Inspector Loggins tipped an imaginary cap to the group and made his way back out to the foyer. None of them noticed, as the argument of the evening began again with renewed gusto.

“So what do we bloody do?” asked Detective Thestage after Loggins closed the parlour doors. “We’ll have to power the bloody thing back up if we’re going to book it for murder. I’ll load it into the car and take it downtown to our techs.”

“You can’t do that Thestage.”

“What? You don’t want to send a fellow bloody robot up the river? You showed the video yourself. It killed the man.”

“No DA will ever get that conviction, Detective. There was no intent, which gives you aggravated assault at best. But there was no threat of violence either—the butler simply did as commanded, so that takes assault off the table too.
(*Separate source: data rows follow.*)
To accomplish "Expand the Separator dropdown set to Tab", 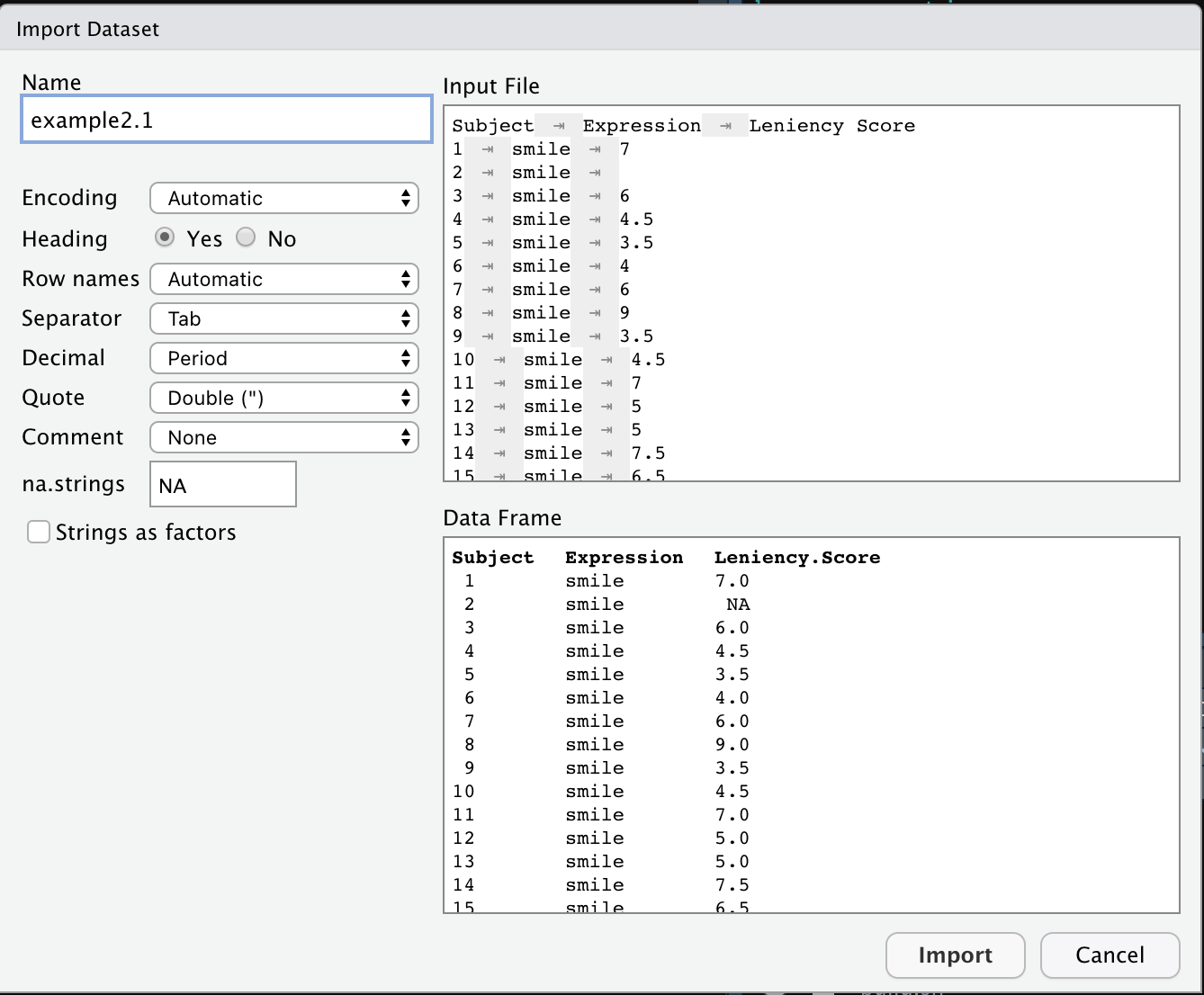I will tap(283, 318).
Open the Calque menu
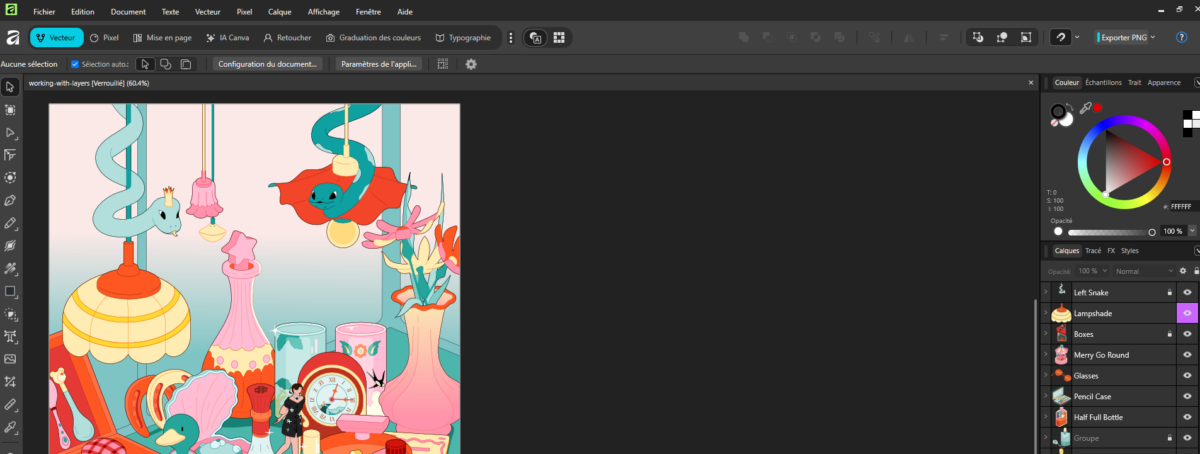This screenshot has width=1200, height=454. point(280,11)
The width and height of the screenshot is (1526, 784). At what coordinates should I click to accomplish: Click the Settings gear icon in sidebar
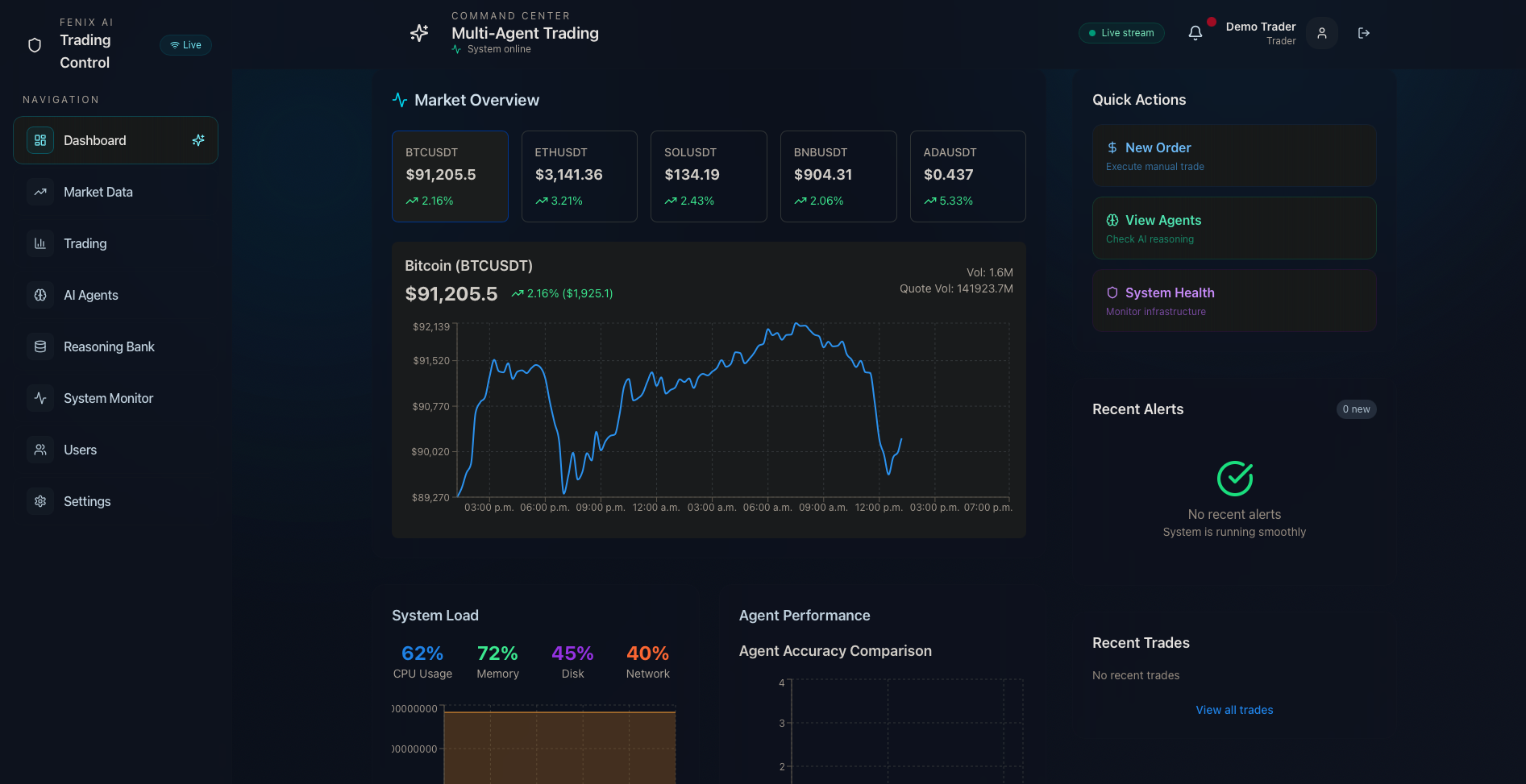40,501
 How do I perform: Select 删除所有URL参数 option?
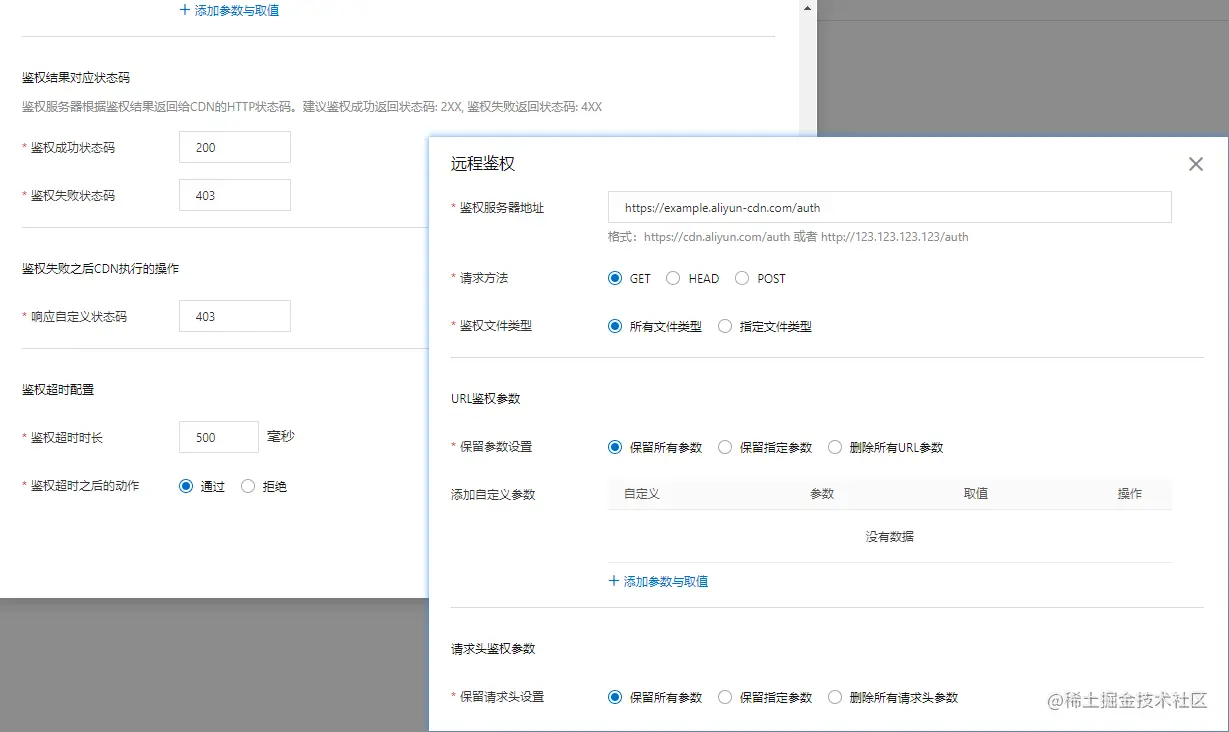(x=834, y=447)
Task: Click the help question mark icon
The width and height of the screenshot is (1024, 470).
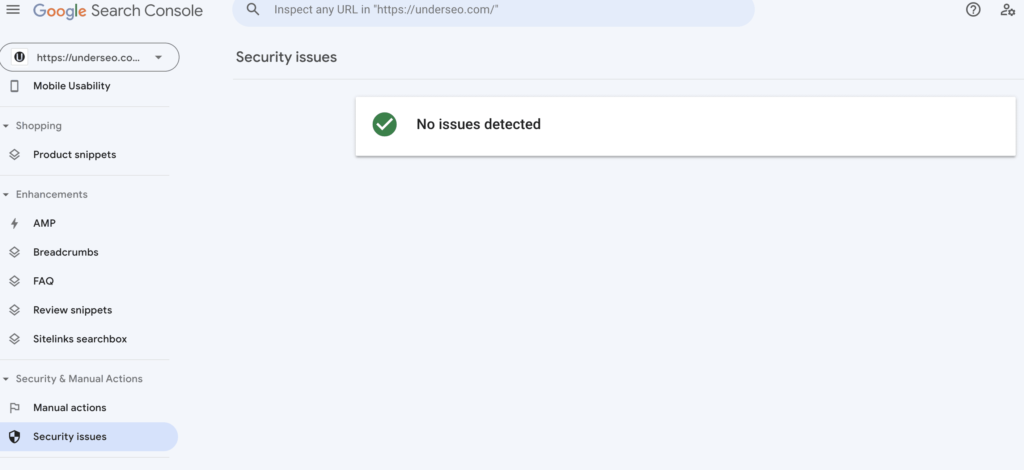Action: pos(973,10)
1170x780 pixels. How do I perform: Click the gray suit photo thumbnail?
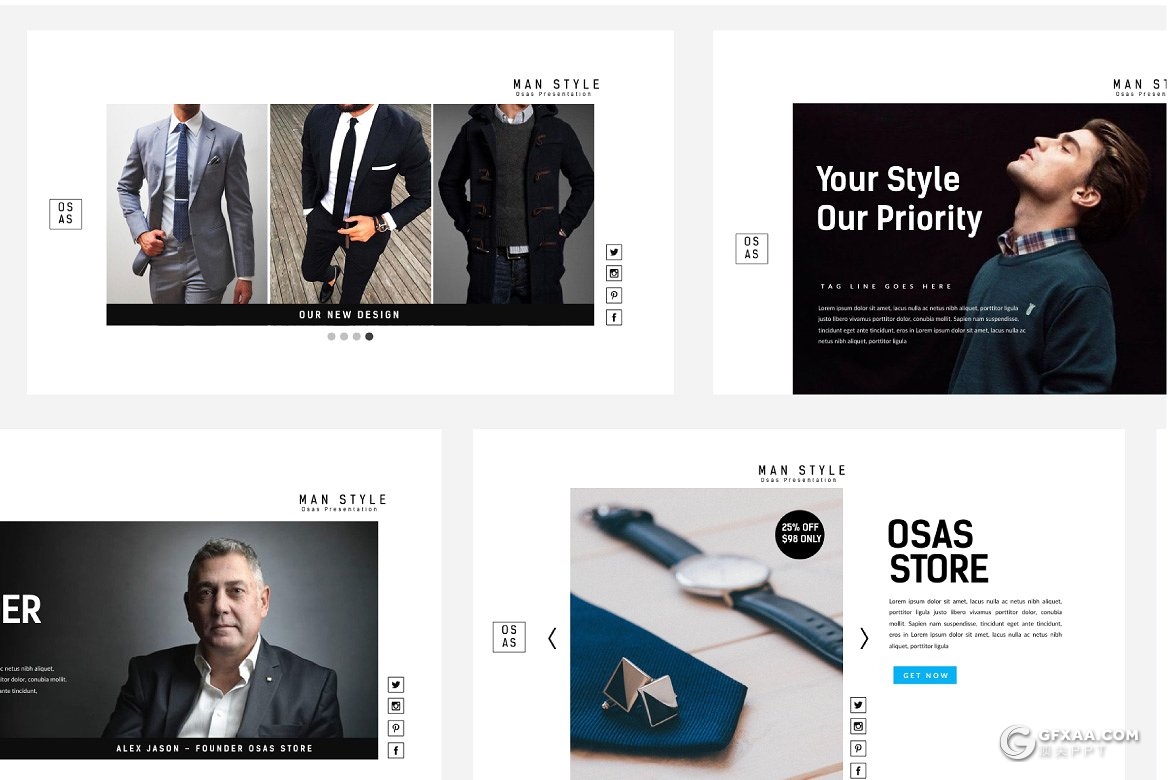pos(187,204)
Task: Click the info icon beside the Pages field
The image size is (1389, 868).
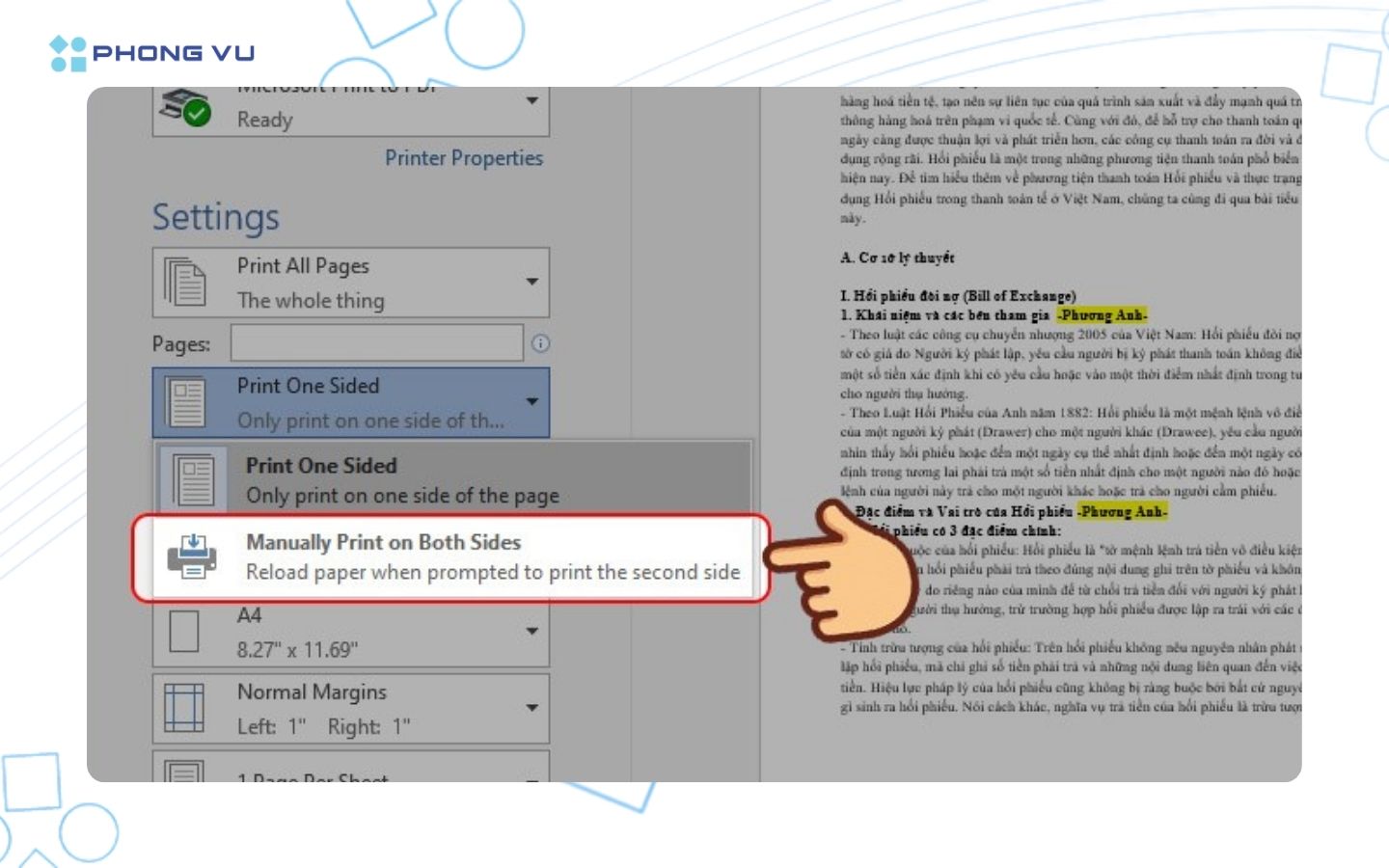Action: pyautogui.click(x=540, y=343)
“As for loading it into your car—he’s a bronze-class ecobot, he weighs about five tonnes. We’d have to dismantle a wall of the house to crane him out. And Ceres’ home system has proprietary cabling, because the man built half of it himself. We’re way off the grid here. There’s no mains power, no connection to anything beyond the energy storage systems Dr. Ceres already had built in.”

Inspector Loggins turned and smiled at his colleague. “In fact, Detective Thestage, I think you’ll find—in more ways than one—that Cursink can only be charged with battery.”